Even large publishers with established editorial processes in place have instances when things happen that erode the quality of content, however. Simple things, usually, like grammatical errors, spelling errors, but also sometimes bigger stuff like mistakes around facts, or the wrong image in an article. Mistakes happen and in the end, it’s still humans editing things, so it’s completely plausible that the odd typo gets through.
So in the real world of a publisher, such things can slip past all too easily – even with multiple eyes watching. We’ve all experienced that moment where we see something go live and are stunned by the glaring typo in the middle of the article that 4 people failed to pick out during editing. It happens.

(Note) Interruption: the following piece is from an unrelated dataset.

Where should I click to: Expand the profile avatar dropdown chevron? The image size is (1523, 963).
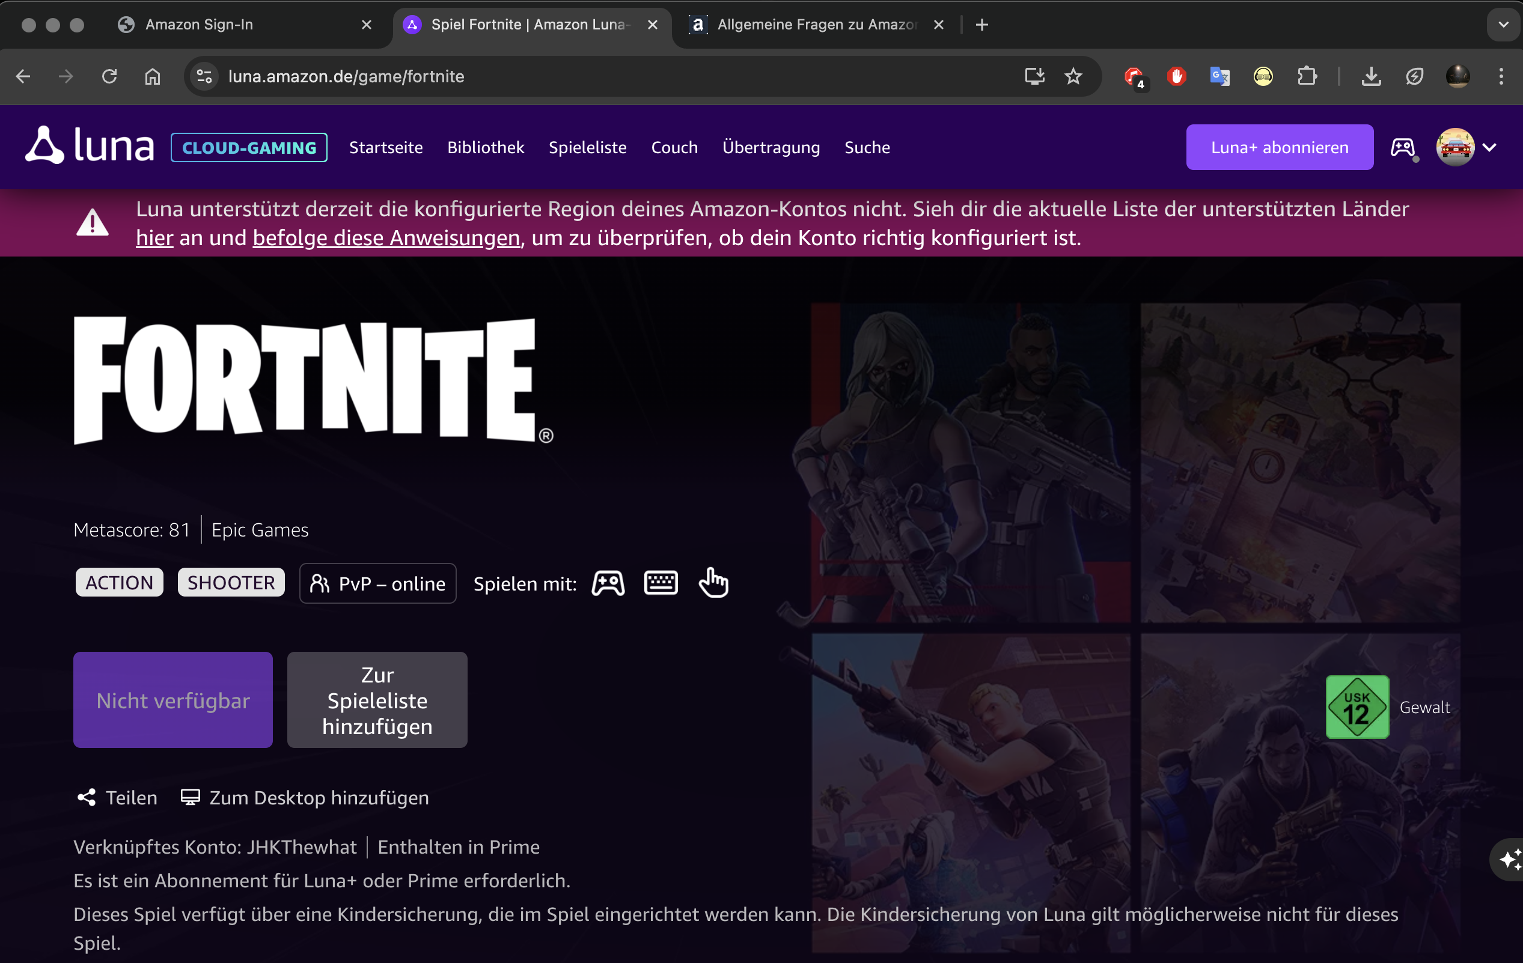[x=1489, y=147]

If it starts to happen frequently, though, a pattern emerges.
If you’re constantly on the fly and typing the word “from” comes out as “form” (I frequently do this), imagine how a reader sees this? It’s confusing when reading, to say the least. At best they simply move past the typo and keep reading. At worst they simply throw in the towel at such repeated issues and seek a new source for content to consume.

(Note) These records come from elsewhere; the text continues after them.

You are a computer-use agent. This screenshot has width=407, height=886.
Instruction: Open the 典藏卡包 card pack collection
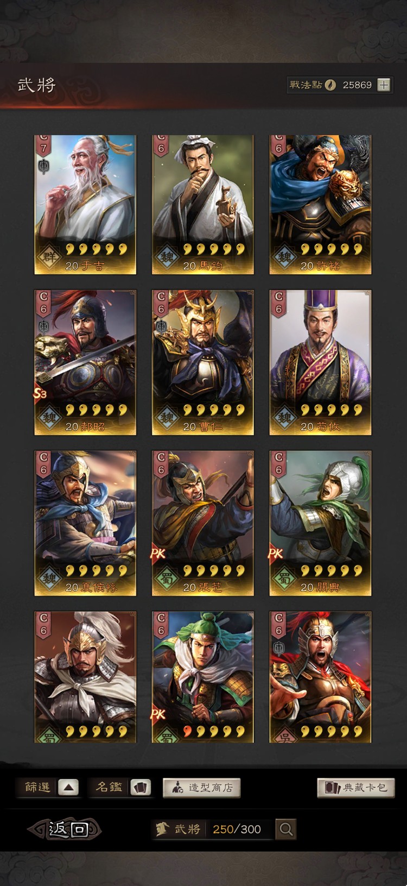tap(356, 787)
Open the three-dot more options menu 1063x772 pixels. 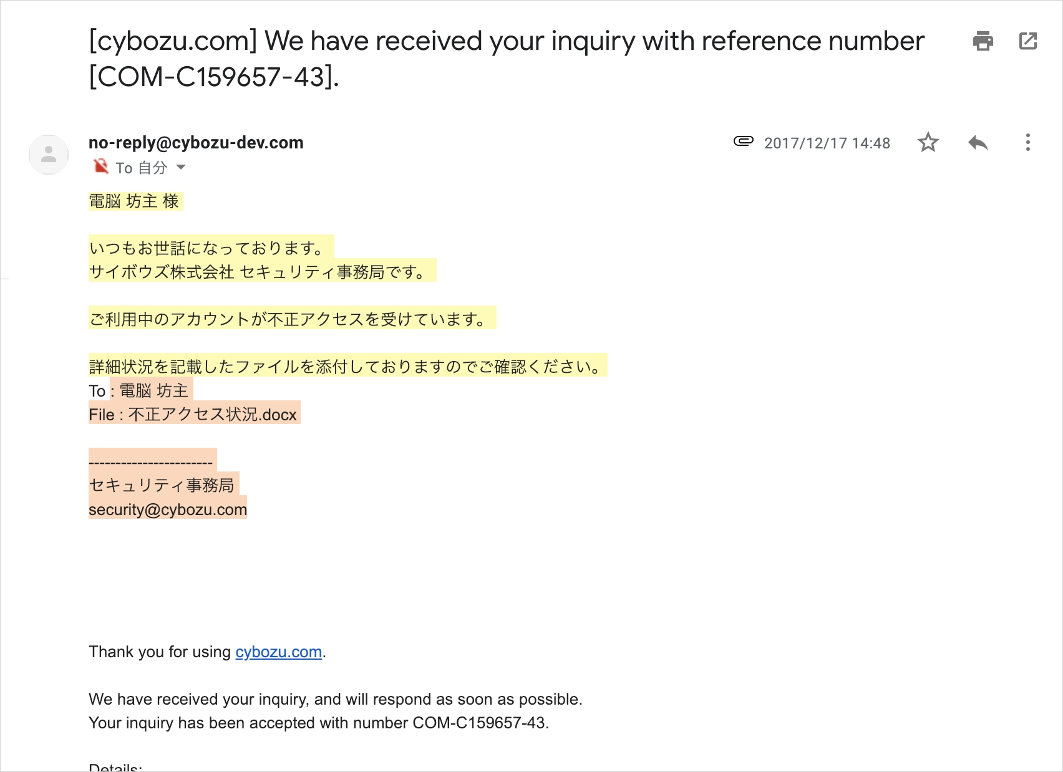[1027, 143]
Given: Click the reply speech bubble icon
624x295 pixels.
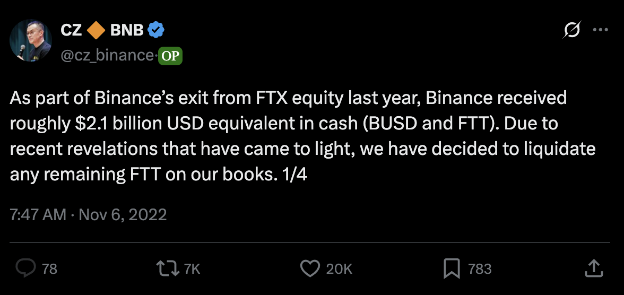Looking at the screenshot, I should 25,268.
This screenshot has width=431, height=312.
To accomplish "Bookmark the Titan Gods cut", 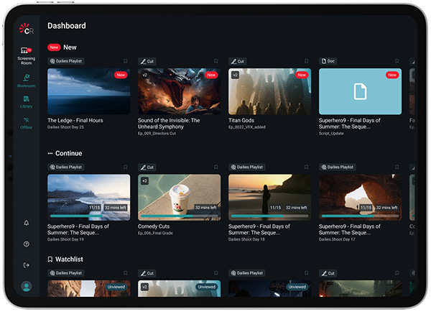I will click(306, 61).
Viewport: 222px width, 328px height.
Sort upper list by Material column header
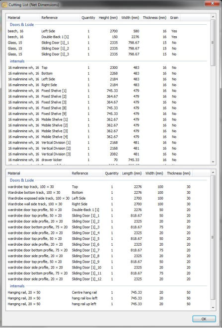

We’re talking about the basics here. The “how you write” matters as much as the “what you write”.
Many errors are common; like using the incorrect word or phrase in a given situation. Here’s a list of 20 common mistakes writers often make. That list is skewed toward literature writers, as opposed to technical writers, but you get the idea. Here are 15 more “grammar goofs” from CopyBlogger.
Some errors come from misunderstanding a topic, a lack of grammatical understanding, speed or a series of other decisions. Things like sentence structure (run-on sentences, lack of punctuation, over punctuation, etc.). Things like turning off spell checkers. Rushing or skipping your proofreading. All can and do happen.

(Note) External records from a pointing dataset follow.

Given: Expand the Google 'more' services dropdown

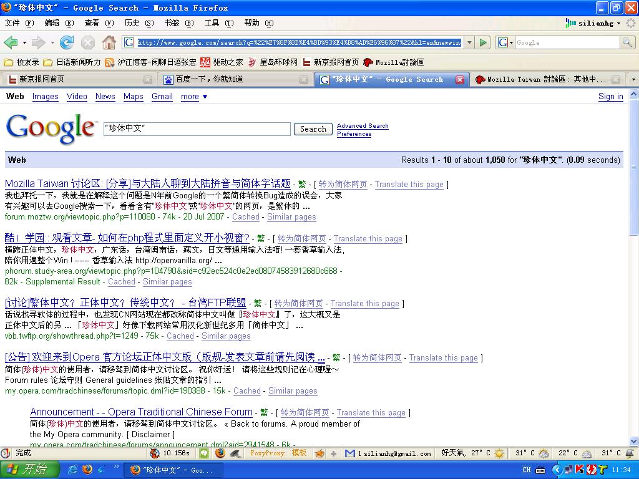Looking at the screenshot, I should 194,97.
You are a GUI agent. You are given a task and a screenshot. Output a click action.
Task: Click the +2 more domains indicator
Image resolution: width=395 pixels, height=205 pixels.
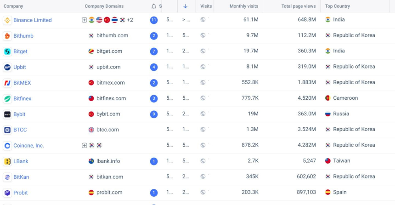(130, 20)
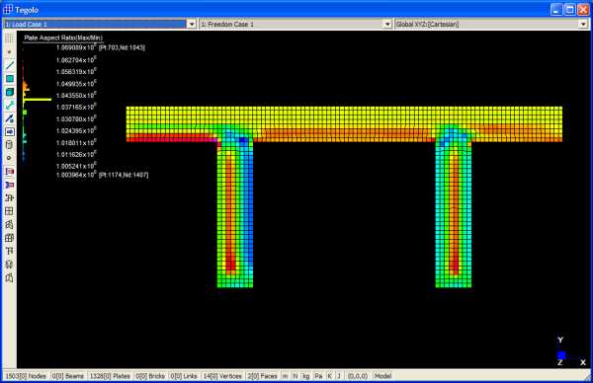The height and width of the screenshot is (383, 593).
Task: Click the Nodes count in status bar
Action: click(x=26, y=376)
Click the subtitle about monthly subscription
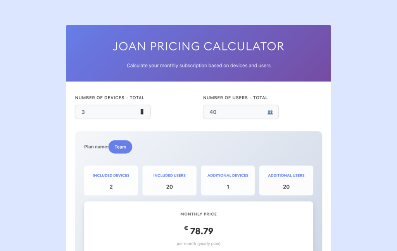397x251 pixels. [x=199, y=65]
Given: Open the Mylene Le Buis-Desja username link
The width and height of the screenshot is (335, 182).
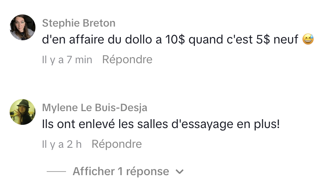Looking at the screenshot, I should 95,108.
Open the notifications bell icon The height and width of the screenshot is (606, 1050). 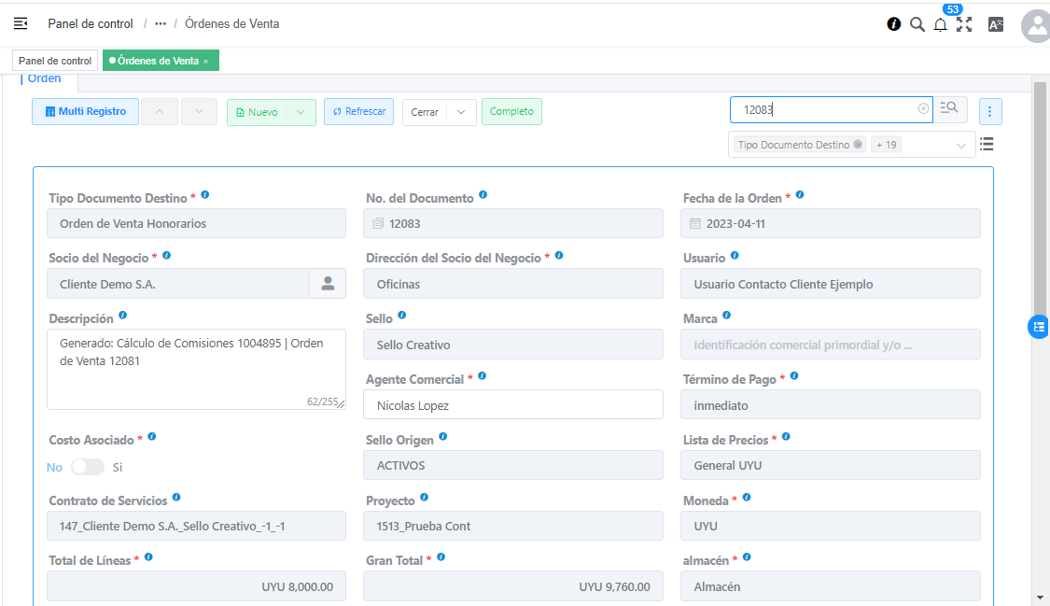click(x=940, y=25)
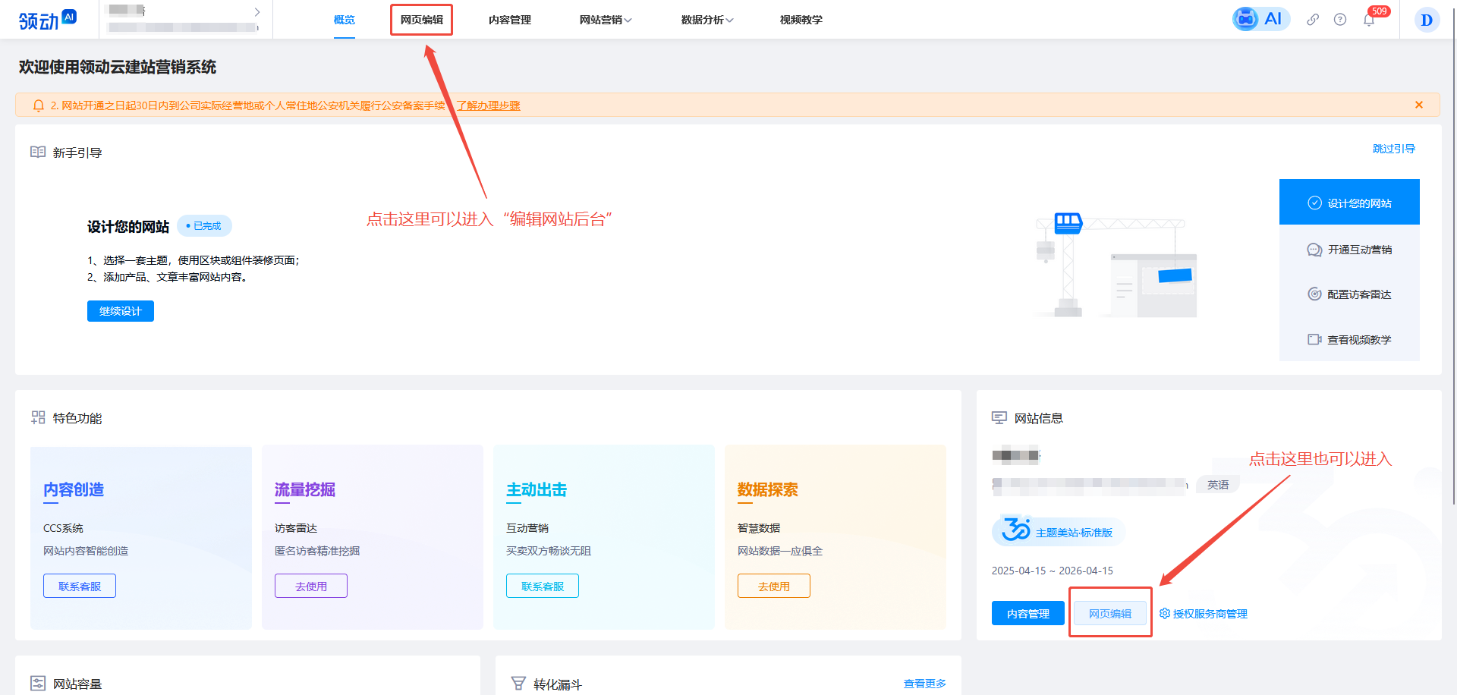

As we all learn to read and write, over time we begin to see patterns. We instinctively begin to understand how to construct a sentence, which words to use where, and how best to convey our meaning. This starts happening when you’re a child. Cast your mind back to that time in your life and you’ll likely be able to dredge up a memory of how daunting it all was. Learning to write, when your entire world to that point was printing. Learning the meaning of new words through vocabulary homework. New equations with new symbols to understand; math was/is a language of its own!
But over just a few months, you learned it. You learned to construct sentences, use descriptors properly and convey the desired meaning. You learned those equations and aced your tests. You wrote essays and term papers constantly building on your early knowledge to produce better and better results.
So today, as you scan the newspaper, or read something online, it’s patently obvious to you when you encounter a typo, or a sentence just doesn’t read correctly. Again, most times we simple scan past it and keep reading, but in some cases, it’s a show stopper. The point becomes lost as your focus shifts to seeking out errors. You can begin to see all future work from this author in a negative light, as typos become commonplace in their writing.
Yes, there are multiple ways to write some words. Similar phrases develop differently in different areas of the world, and even within different regions of one country. But those aren’t errors. Those are simply differences. And while an American reader might get a wiff of Canadian, for example, from a writer using a different version of a word here and there, it’s how Canadians are taught to spell certain words.
This might all seem a bit “down in the weeds”, but just as you’re judging others’ writing, so the engines judge yours. If you struggle to get past typos, why would an engine show a page of content with errors higher in the rankings when other pages of error free content exist to serve the searcher? Like it or not, we’re judged by the quality of the results we show. So we are constantly watching the quality of the content we see.